O circo e a mexerica…
Para ser ter uma ideia do que os cientistas que trabalham no Sirius tentam “enxergar” e entender com a ajuda do superlaboratório, basta ver a comparação feita pela pesquisadora do CNPEM, Daniela Trivella.
“Se uma célula humana fosse do tamanho de um circo, o vírus seria o equivalente a uma mexerica.”
Com as linhas de pesquisa, os cientistas esperam ver e distinguir a interação do vírus em tanto espaço. E com a potência do equipamento será possível enxergar, inclusive, até os pequenos “gominhos da fruta”, estruturas menores que as proteínas do Sars-Cov-2, por exemplo.
Sirius: maior estrutura científica do país, instalada em Campinas (SP).
CNPEM/Sirius/Divulgação
O que é o Sirius?
Principal projeto científico do governo federal, o Sirius é um laboratório de luz síncrotron de 4ª geração, que atua como uma espécie de “raio X superpotente” que analisa diversos tipos de materiais em escalas de átomos e moléculas.

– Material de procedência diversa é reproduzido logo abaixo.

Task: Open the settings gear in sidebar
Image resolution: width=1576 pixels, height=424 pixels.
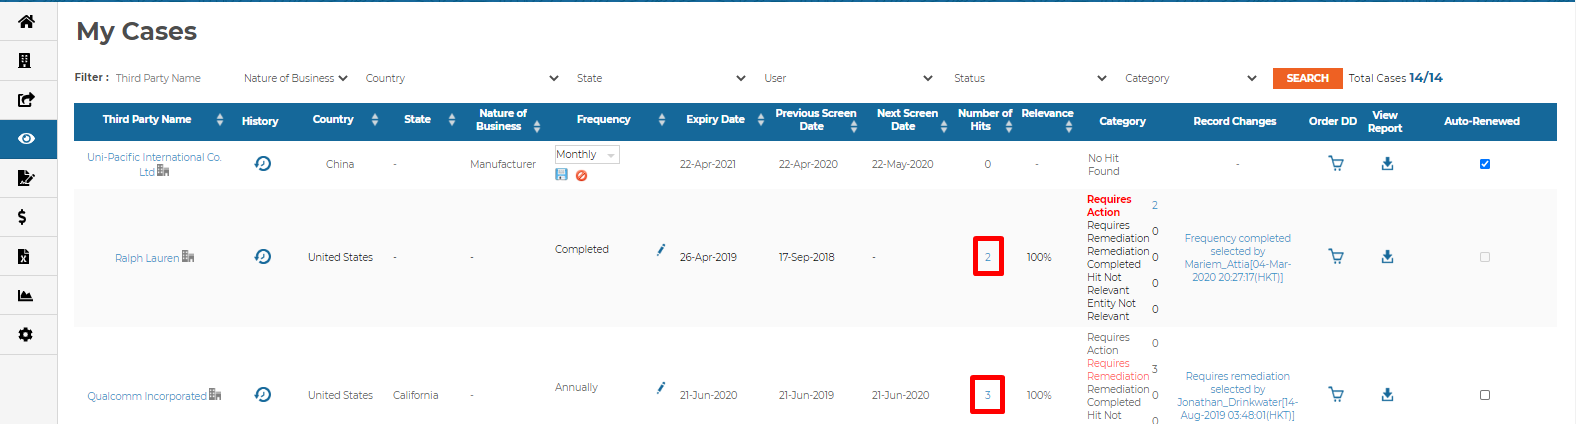Action: click(26, 335)
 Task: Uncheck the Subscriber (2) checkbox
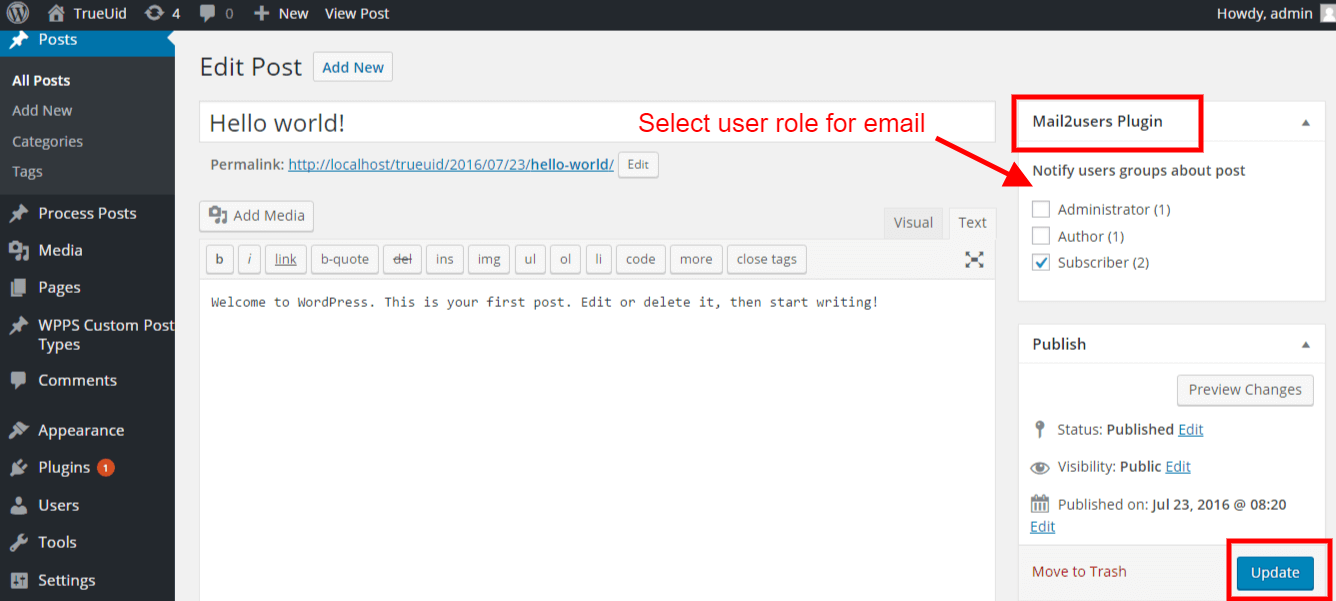1041,263
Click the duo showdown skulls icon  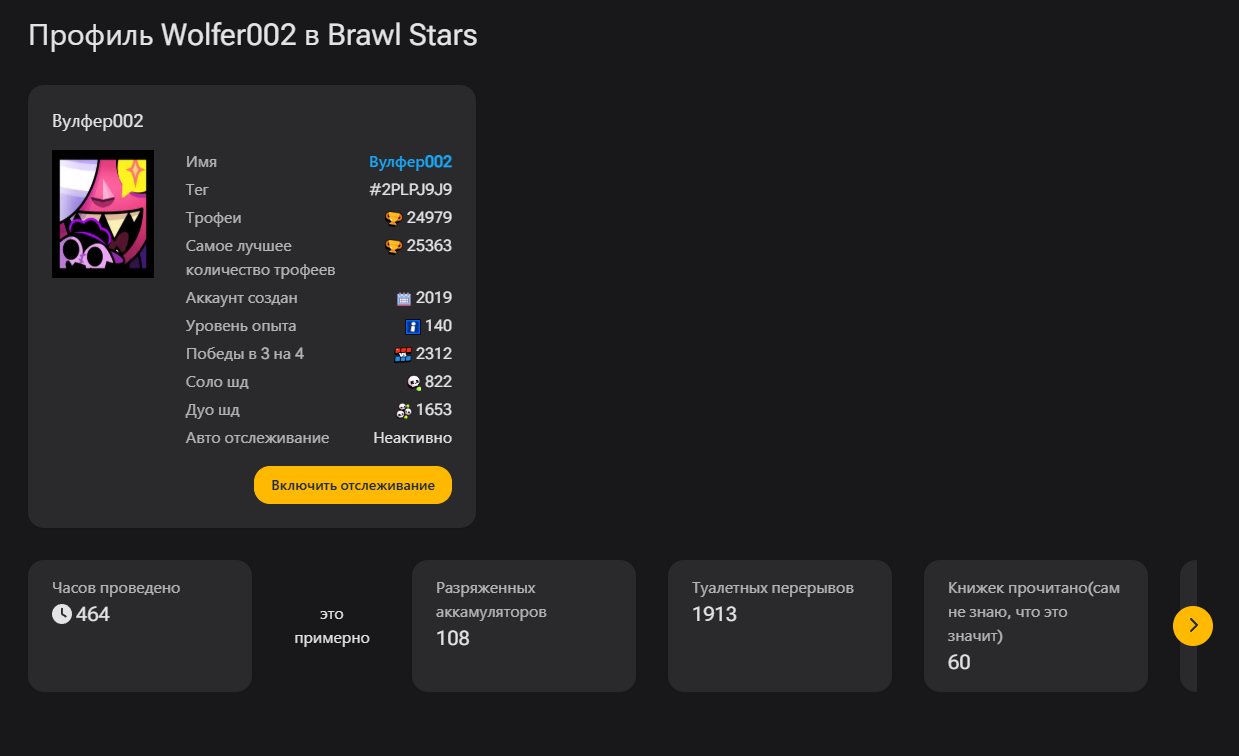pos(404,410)
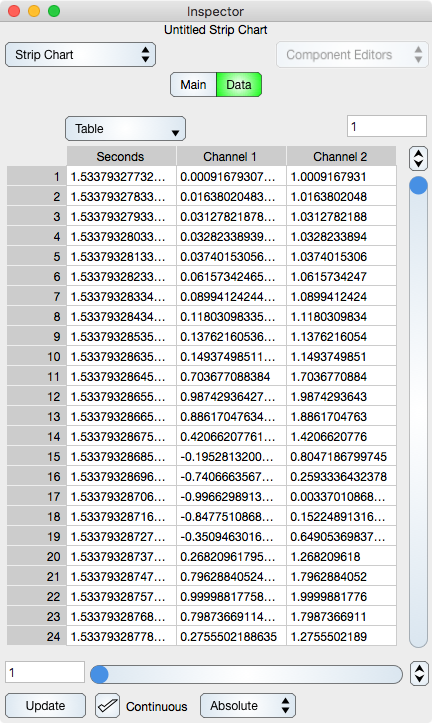Click the Channel 2 cell in row 15

click(x=341, y=456)
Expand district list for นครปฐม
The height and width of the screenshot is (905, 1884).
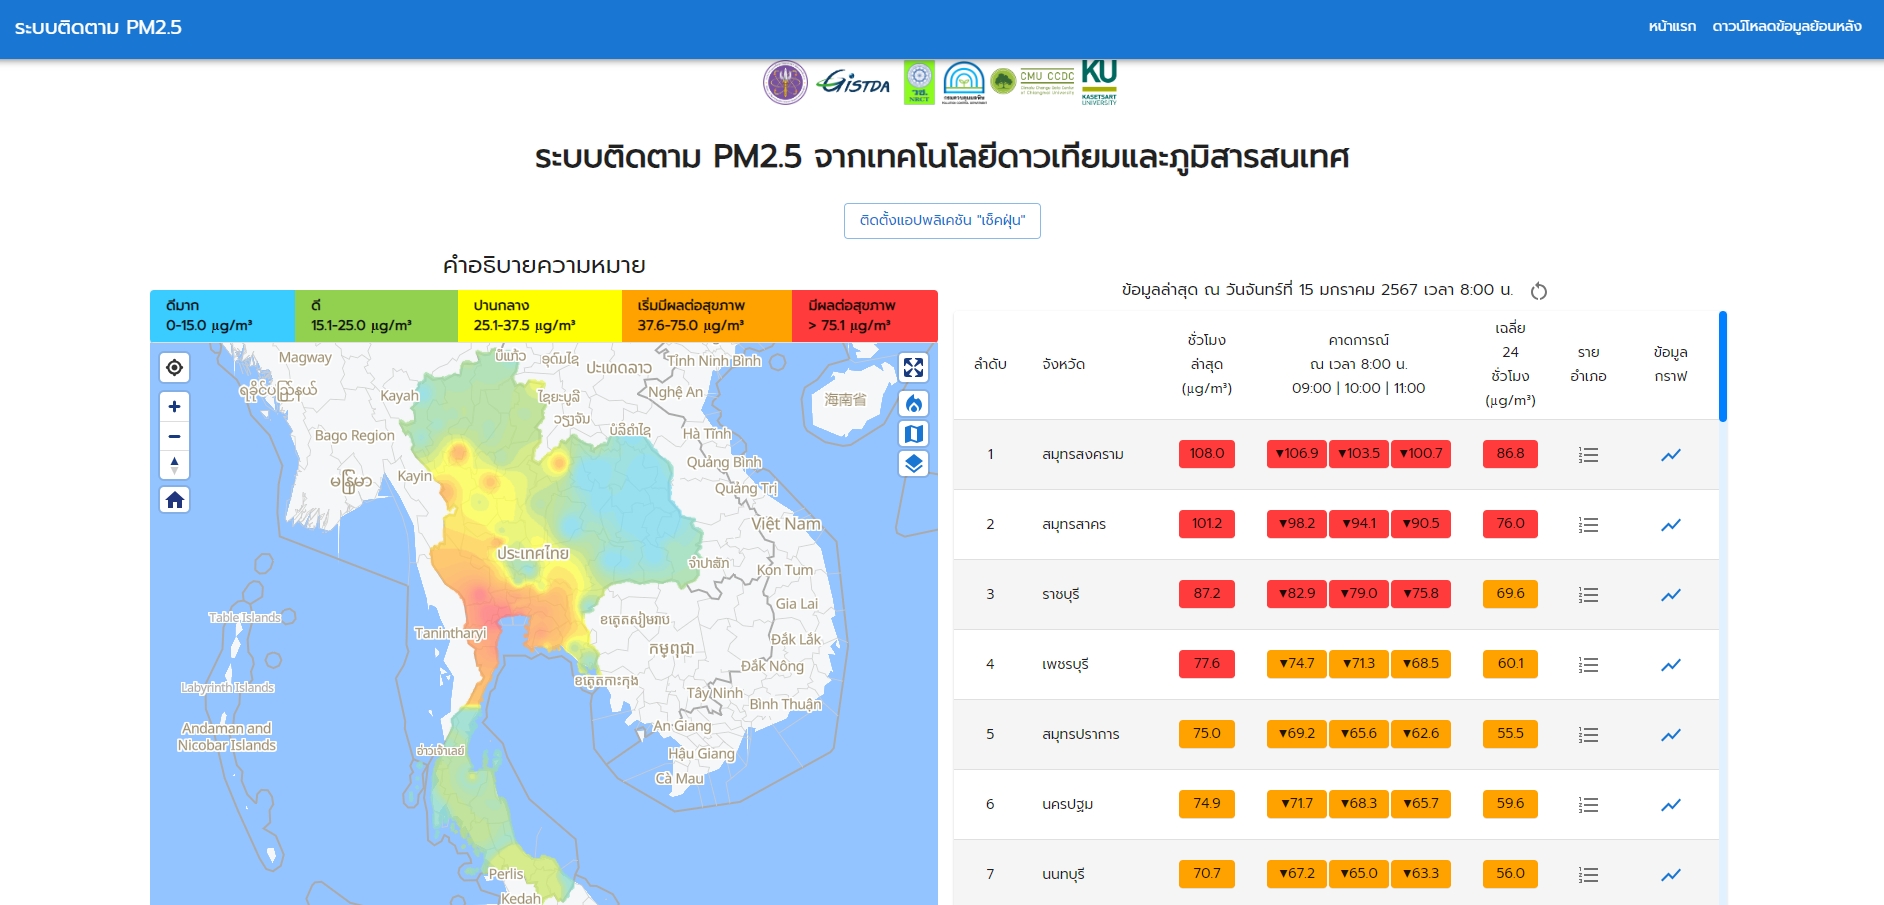(1588, 805)
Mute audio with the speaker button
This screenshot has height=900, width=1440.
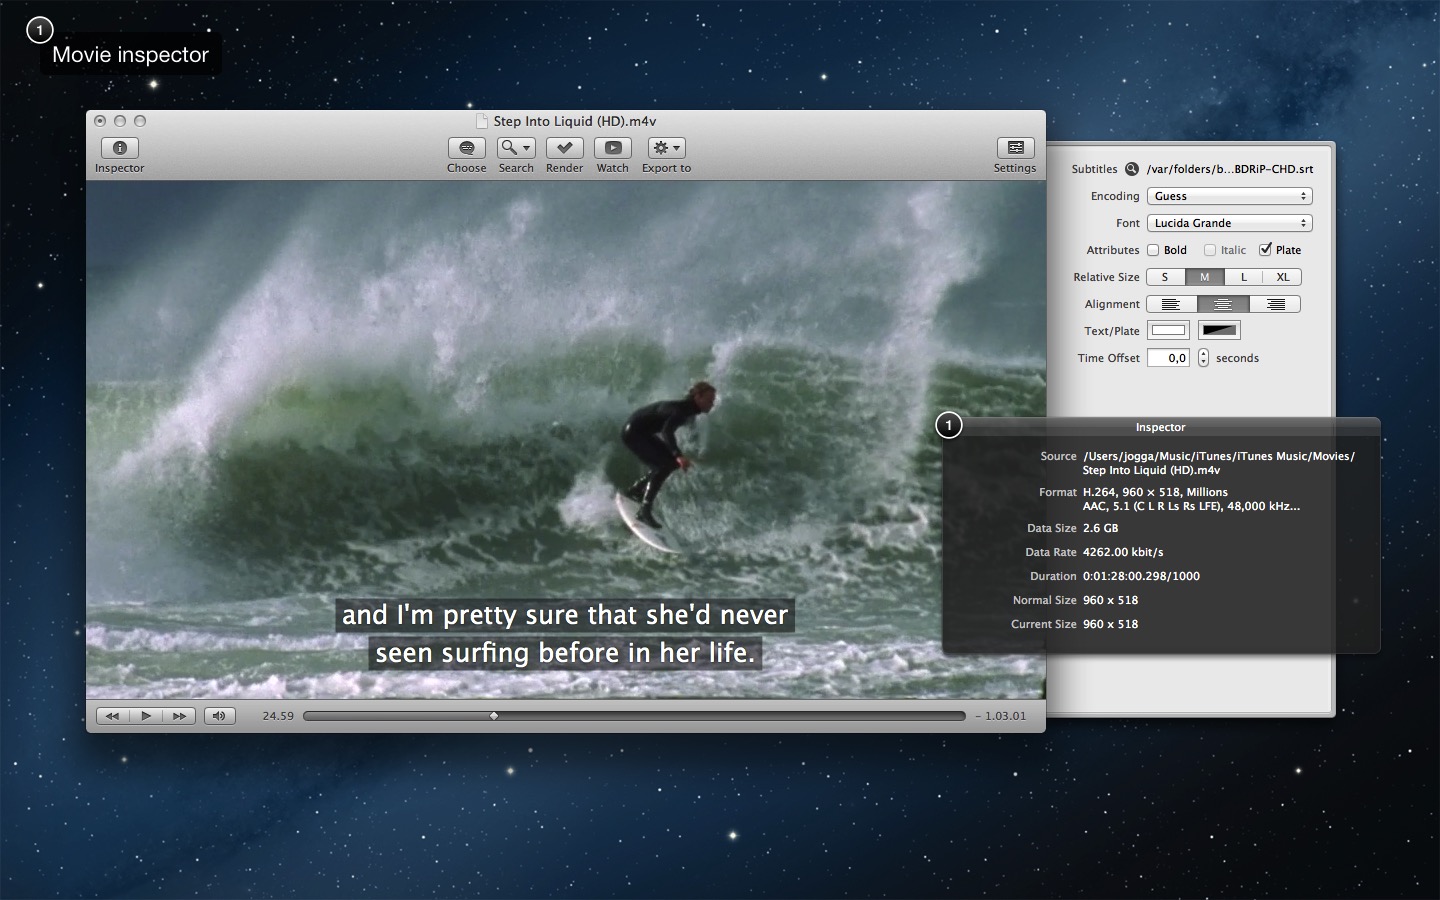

Além do Sirius, há apenas outro laboratório de 4ª geração de luz síncrotron operando no mundo: o MAX-IV, na Suécia.
Para observar as estruturas, os cientistas aceleram os elétrons quase na velocidade da luz, fazendo com que percorram o túnel de 500 metros de comprimento 600 mil vezes por segundo. Depois, os elétrons são desviados para uma das estações de pesquisa, ou linhas de luz, para realizar os experimentos.
Esse desvio é realizado com a ajuda de imãs superpotentes, e eles são responsáveis por gerar a luz síncrotron. Apesar de extremamente brilhante, ela é invisível a olho nu. Segundo os cientistas, o feixe é 30 vezes mais fino que o diâmetro de um fio de cabelo.